Records for the task:
* Start *

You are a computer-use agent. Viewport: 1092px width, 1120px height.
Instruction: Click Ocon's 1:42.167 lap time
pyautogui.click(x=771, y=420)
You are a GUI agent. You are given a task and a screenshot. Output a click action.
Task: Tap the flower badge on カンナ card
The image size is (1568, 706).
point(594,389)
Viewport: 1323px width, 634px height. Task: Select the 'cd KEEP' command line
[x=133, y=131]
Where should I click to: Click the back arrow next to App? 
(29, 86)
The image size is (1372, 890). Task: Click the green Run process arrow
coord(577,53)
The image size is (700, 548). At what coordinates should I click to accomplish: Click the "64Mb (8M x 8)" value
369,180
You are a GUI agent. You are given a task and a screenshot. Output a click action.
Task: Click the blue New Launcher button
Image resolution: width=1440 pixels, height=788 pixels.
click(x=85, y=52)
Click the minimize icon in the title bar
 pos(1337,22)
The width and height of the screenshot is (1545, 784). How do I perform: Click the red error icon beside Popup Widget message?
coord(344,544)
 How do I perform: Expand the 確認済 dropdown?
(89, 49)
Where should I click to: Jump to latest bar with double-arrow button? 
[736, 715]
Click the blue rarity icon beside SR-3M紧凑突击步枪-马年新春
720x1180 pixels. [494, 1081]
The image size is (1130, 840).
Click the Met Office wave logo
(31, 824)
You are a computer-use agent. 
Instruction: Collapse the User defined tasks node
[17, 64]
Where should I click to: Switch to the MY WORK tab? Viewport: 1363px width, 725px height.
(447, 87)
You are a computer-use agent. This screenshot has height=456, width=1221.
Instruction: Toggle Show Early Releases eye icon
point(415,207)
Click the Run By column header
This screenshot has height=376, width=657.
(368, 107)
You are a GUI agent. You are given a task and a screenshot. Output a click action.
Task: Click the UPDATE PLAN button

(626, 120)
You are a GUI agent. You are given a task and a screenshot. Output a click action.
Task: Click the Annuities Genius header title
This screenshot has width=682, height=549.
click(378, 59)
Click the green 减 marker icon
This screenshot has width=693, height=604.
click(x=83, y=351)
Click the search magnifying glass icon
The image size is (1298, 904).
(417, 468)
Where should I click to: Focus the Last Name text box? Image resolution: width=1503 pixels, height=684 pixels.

* End *

What is expected:
Print every one of the items above again, line for line, with no changes.

Solution to this task:
You are a computer-use agent. Viewport: 1092px width, 1120px height.
Instruction: Click Ocon's 1:42.167 lap time
pyautogui.click(x=771, y=420)
You are a GUI agent. You are given a task and a screenshot. Output a click action.
Task: Tap the flower badge on カンナ card
The image size is (1568, 706).
point(594,389)
Viewport: 1323px width, 634px height. Task: Select the 'cd KEEP' command line
[x=133, y=131]
Where should I click to: Click the back arrow next to App? 
(29, 86)
The image size is (1372, 890). Task: Click the green Run process arrow
coord(577,53)
The image size is (700, 548). At what coordinates should I click to accomplish: Click the "64Mb (8M x 8)" value
369,180
You are a GUI agent. You are given a task and a screenshot. Output a click action.
Task: Click the blue New Launcher button
Image resolution: width=1440 pixels, height=788 pixels.
click(x=85, y=52)
Click the minimize icon in the title bar
 pos(1337,22)
The width and height of the screenshot is (1545, 784). How do I perform: Click the red error icon beside Popup Widget message?
coord(344,544)
 How do I perform: Expand the 確認済 dropdown?
(89, 49)
Where should I click to: Jump to latest bar with double-arrow button? 
[736, 715]
Click the blue rarity icon beside SR-3M紧凑突击步枪-马年新春
720x1180 pixels. [494, 1081]
The image size is (1130, 840).
Click the Met Office wave logo
(31, 824)
You are a computer-use agent. 
Instruction: Collapse the User defined tasks node
[17, 64]
Where should I click to: Switch to the MY WORK tab? Viewport: 1363px width, 725px height.
(447, 87)
You are a computer-use agent. This screenshot has height=456, width=1221.
Instruction: Toggle Show Early Releases eye icon
point(415,207)
Click the Run By column header
This screenshot has height=376, width=657.
(368, 107)
You are a GUI agent. You are given a task and a screenshot. Output a click action.
Task: Click the UPDATE PLAN button

(626, 120)
You are a GUI agent. You are given a task and a screenshot. Output a click action.
Task: Click the Annuities Genius header title
This screenshot has width=682, height=549.
click(378, 59)
Click the green 减 marker icon
This screenshot has width=693, height=604.
click(x=83, y=351)
Click the search magnifying glass icon
The image size is (1298, 904).
(417, 468)
Where should I click to: Focus the Last Name text box? Image resolution: width=1503 pixels, height=684 pixels.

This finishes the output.